**EXERCISE INPUT**

•••••

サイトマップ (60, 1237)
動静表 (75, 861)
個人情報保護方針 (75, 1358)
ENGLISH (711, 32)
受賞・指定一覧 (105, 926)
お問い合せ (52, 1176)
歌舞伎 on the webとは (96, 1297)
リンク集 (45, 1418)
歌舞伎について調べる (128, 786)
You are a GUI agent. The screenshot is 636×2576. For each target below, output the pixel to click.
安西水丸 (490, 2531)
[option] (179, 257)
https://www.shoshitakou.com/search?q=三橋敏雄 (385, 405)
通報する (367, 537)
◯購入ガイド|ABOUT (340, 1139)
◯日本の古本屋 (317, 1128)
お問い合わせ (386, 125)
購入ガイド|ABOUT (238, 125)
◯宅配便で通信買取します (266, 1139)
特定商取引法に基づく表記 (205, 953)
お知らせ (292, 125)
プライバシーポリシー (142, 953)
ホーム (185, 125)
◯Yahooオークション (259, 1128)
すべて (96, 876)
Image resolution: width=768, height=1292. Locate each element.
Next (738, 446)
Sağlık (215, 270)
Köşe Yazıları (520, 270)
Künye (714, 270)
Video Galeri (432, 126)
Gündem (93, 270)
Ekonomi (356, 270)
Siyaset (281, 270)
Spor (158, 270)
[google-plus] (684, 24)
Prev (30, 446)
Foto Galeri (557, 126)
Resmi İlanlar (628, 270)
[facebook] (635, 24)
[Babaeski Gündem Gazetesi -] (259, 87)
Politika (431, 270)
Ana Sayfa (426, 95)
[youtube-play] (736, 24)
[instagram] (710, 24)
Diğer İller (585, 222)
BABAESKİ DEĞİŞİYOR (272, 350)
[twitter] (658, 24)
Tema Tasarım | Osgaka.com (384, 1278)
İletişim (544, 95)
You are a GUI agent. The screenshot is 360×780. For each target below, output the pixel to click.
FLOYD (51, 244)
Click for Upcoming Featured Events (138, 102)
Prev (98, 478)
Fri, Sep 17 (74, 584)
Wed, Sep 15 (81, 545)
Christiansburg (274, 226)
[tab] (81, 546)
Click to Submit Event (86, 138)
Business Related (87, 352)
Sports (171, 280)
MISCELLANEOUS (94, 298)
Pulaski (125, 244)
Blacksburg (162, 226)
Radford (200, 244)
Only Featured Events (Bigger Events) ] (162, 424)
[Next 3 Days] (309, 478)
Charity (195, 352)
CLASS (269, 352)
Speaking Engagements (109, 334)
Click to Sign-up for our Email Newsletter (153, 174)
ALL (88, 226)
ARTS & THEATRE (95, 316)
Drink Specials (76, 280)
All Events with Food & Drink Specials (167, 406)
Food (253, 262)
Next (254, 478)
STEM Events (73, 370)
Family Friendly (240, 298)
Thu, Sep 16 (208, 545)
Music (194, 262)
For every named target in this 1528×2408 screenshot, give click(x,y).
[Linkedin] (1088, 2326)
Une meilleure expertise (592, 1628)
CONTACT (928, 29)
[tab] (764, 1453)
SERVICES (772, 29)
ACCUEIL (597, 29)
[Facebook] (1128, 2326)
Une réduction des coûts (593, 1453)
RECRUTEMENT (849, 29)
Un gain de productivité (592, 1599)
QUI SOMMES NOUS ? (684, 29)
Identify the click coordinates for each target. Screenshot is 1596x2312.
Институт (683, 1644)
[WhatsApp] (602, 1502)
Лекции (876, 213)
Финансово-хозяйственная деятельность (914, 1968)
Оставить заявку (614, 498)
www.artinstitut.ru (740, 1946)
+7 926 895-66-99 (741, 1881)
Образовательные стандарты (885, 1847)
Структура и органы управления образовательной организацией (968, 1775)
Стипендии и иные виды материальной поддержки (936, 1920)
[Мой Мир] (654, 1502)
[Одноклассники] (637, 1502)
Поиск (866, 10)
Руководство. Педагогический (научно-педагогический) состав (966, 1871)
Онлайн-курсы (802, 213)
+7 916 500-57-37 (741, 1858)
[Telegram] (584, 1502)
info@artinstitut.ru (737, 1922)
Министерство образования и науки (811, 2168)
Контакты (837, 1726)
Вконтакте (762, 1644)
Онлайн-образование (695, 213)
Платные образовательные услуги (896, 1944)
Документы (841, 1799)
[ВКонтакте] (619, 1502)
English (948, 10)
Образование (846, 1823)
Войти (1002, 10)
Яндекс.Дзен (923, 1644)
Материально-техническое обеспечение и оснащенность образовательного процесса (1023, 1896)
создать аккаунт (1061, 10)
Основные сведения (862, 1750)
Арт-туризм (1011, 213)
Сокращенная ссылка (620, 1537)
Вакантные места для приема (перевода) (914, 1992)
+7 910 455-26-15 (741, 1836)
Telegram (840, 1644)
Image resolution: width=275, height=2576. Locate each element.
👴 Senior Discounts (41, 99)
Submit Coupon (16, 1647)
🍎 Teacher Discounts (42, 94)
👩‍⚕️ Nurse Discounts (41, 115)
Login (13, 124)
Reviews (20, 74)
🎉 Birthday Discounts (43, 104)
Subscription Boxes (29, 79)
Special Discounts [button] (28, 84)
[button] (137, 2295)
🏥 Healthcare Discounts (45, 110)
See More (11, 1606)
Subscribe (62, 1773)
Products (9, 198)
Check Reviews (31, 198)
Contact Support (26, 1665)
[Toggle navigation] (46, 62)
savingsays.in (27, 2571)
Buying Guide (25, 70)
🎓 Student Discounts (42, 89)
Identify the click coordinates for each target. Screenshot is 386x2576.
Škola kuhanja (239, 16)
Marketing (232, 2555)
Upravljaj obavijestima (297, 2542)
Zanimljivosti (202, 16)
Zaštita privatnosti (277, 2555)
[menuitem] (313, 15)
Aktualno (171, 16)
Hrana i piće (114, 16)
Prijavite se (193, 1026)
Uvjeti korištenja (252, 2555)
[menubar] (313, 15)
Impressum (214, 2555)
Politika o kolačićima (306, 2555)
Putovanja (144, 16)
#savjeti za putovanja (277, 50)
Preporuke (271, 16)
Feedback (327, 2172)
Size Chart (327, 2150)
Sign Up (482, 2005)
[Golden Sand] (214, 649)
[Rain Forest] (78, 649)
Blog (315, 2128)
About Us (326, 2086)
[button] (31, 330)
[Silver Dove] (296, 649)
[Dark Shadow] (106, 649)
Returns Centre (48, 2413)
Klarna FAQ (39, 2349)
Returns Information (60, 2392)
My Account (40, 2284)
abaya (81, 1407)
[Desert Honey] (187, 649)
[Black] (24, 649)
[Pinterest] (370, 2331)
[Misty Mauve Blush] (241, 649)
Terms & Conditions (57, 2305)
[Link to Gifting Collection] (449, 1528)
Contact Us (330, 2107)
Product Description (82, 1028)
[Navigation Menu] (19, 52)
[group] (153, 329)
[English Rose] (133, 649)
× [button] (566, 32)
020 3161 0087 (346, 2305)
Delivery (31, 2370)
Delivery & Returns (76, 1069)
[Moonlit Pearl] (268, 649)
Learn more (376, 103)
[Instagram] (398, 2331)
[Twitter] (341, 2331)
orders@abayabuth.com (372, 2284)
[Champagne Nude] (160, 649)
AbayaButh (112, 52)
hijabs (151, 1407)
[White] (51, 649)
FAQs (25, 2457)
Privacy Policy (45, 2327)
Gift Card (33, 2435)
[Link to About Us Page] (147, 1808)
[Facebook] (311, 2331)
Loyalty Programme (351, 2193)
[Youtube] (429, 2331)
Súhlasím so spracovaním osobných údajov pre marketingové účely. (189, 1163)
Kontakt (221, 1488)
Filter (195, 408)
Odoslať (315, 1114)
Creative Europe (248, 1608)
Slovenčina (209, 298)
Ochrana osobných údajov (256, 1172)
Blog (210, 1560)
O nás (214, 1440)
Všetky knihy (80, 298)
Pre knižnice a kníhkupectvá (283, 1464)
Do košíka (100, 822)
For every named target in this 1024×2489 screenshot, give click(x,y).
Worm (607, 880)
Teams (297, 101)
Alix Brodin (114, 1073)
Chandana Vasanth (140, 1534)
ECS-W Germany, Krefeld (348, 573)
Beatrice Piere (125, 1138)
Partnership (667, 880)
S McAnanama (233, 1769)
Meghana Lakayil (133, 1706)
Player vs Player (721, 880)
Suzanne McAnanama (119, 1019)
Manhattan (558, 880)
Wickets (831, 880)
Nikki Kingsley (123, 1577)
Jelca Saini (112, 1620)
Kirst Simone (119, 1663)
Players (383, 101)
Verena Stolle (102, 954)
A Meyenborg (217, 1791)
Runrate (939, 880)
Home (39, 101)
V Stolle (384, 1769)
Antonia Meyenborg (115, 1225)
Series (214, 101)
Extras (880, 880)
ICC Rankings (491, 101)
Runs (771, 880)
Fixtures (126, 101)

•••••

**ABOUT THIS TASK**
Given the records above, restate word for word only the lines starting at the one with "Special Discounts [button] (28, 84)" and ending at the one with "Aktualno (171, 16)".

**ANSWER SECTION**
Special Discounts [button] (28, 84)
[button] (137, 2295)
🏥 Healthcare Discounts (45, 110)
See More (11, 1606)
Subscribe (62, 1773)
Products (9, 198)
Check Reviews (31, 198)
Contact Support (26, 1665)
[Toggle navigation] (46, 62)
savingsays.in (27, 2571)
Buying Guide (25, 70)
🎓 Student Discounts (42, 89)
Identify the click coordinates for each target. Screenshot is 386x2576.
Škola kuhanja (239, 16)
Marketing (232, 2555)
Upravljaj obavijestima (297, 2542)
Zanimljivosti (202, 16)
Zaštita privatnosti (277, 2555)
[menuitem] (313, 15)
Aktualno (171, 16)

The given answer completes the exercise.